Facebook Wav2vec-U learns to recognize speech from unlabeled data

May 21, 2021

Elevate your enterprise data technology and strategy at Transform 2021.

Facebook today announced that it trained an AI model to build speech recognition systems that don’t require transcribed data. The company, which trained systems for Swahili, Tatar, Kyrgyz, and other languages, claims that the model, wav2vec Unsupervised (Wav2vec-U), is an important step toward building machines that can solve a range of tasks by learning from their observations.

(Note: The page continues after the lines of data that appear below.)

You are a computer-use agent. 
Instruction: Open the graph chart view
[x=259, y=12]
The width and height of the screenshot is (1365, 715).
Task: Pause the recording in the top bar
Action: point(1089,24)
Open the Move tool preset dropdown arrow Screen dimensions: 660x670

AI-powered speech transcription platforms are a dime a dozen in a market estimated to be worth over $1.6 billion. Deepgram and Otter.ai build voice recognition models for cloud-based real-time processing, while Verbit offers tech not unlike that of Oto, which combines intonation with acoustic data to bolster speech understanding. Amazon, Google, Facebook, and Microsoft offer their own speech transcription services.

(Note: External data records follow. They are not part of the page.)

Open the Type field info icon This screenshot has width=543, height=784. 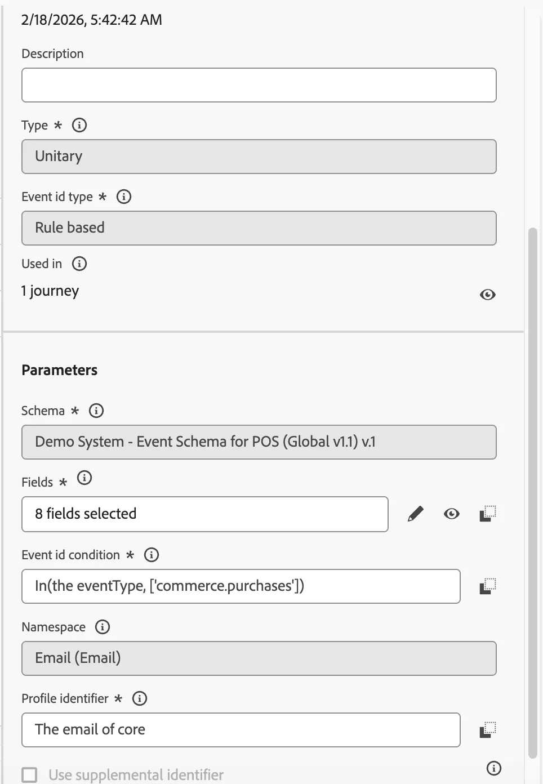click(x=79, y=125)
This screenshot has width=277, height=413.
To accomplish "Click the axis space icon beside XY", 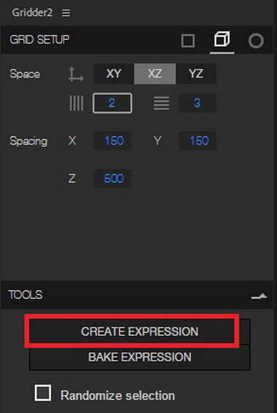I will [76, 74].
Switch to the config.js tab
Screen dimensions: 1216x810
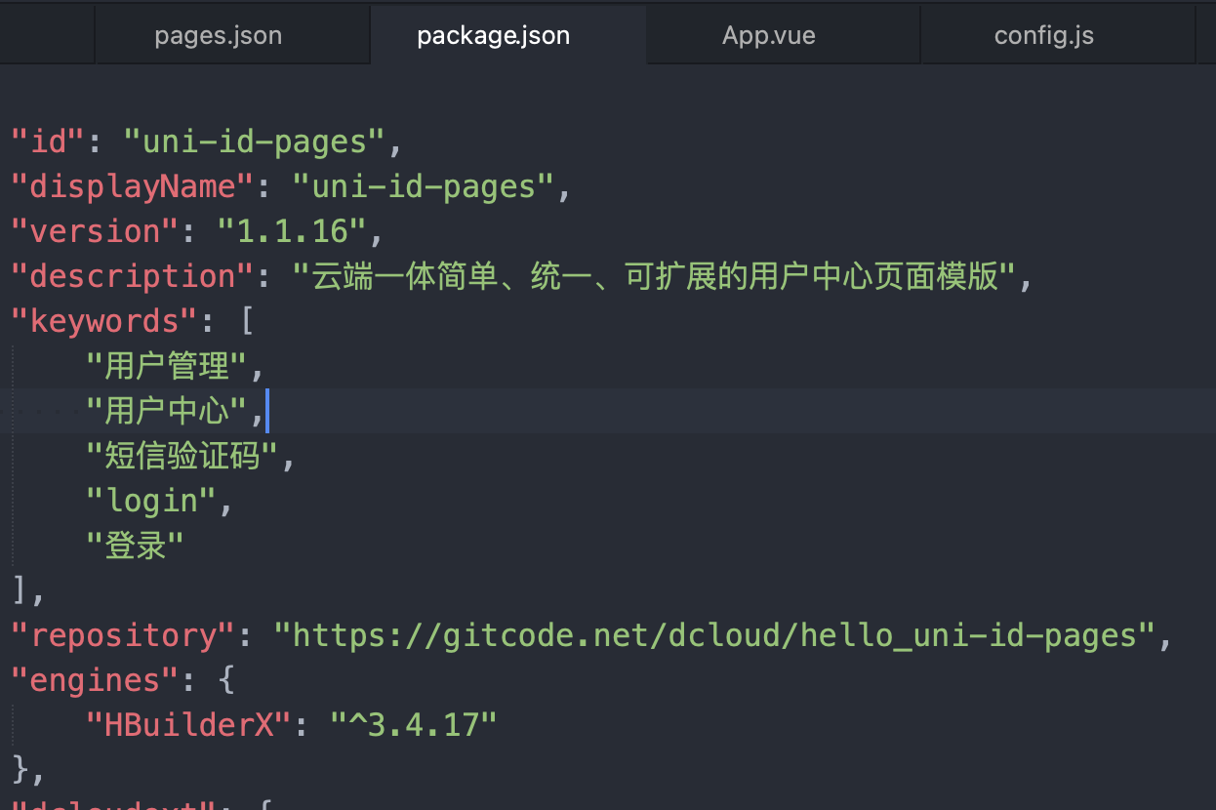1043,36
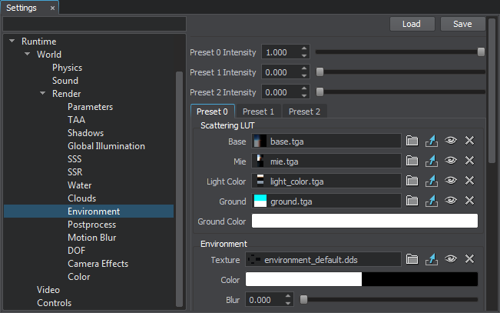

But the dominant form of AI for speech recognition falls into a category known as supervised learning. Supervised learning is defined by its use of labeled datasets to train algorithms to classify data and predict outcomes, which, while effective, is time-consuming and expensive. Companies have to obtain tens of thousands of hours of audio and recruit human teams to manually transcribe the data. And this same process has to be repeated for each language.

Unsupervised speech recognition

Facebook’s Wav2vec-U solves the challenges in supervised learning by taking a self-supervised (also known as unsupervised) approach. With unsupervised learning, Wav2vec-U is fed “unknown” data for which no previously defined labels exist. The system must teach itself to classify the data, processing it to learn from its structure.

While relatively underexplored in the speech domain, a growing body of research demonstrates the potential of learning from unlabeled data. Microsoft is using unsupervised learning to extract knowledge about disruptions to its cloud services. More recently, Facebook itself announced SEER, an unsupervised model trained on a billion images that achieves state-of-the-art results on a range of computer vision benchmarks.

Wav2vec-U learns purely from recorded speech and text, eliminating the need for transcriptions. Using a self-supervised model and Facebook’s wav2vec 2.0 framework as well as what’s called a clustering method, Wav2vec-U segments recordings into units that loosely correspond to particular sounds.

To learn to recognize words in a recording, Facebook trained a generative adversarial network (GAN) consisting of a generator and a discriminator. The generator takes audio segments and predicts a phoneme (i.e., unit of sound) corresponding to a sound in language. It’s trained by trying to fool the discriminator, which assesses whether the predicted sequences seem realistic. As for the discriminator, it learns to distinguish between the speech recognition output of the generator and real text from examples of text from sources that were “phonemized,” in addition to the output of the generator.

While the GAN’s transitions are initially poor in quality, they improve with the feedback of the discriminator.

“It takes about half a day — roughly 12 to 15 hours on a single GPU — to train an average Wav2vec-U model. This excludes self-supervised pre-training of the model, but we previously made these models publicly available for others to use,” Facebook AI research scientist manager Michael Auli told VentureBeat via email. “Half a day on a single GPU is not very much, and this makes the technology accessible to a wider audience to build speech technology for many more languages of the world.”

To get a sense of how well Wav2vec-U works in practice, Facebook says it evaluated it first on a benchmark called TIMIT. Trained on as little as 9.6 hours of speech and 3,000 sentences of text data, Wav2vec-U reduced the error rate by 63% compared with the next-best unsupervised method.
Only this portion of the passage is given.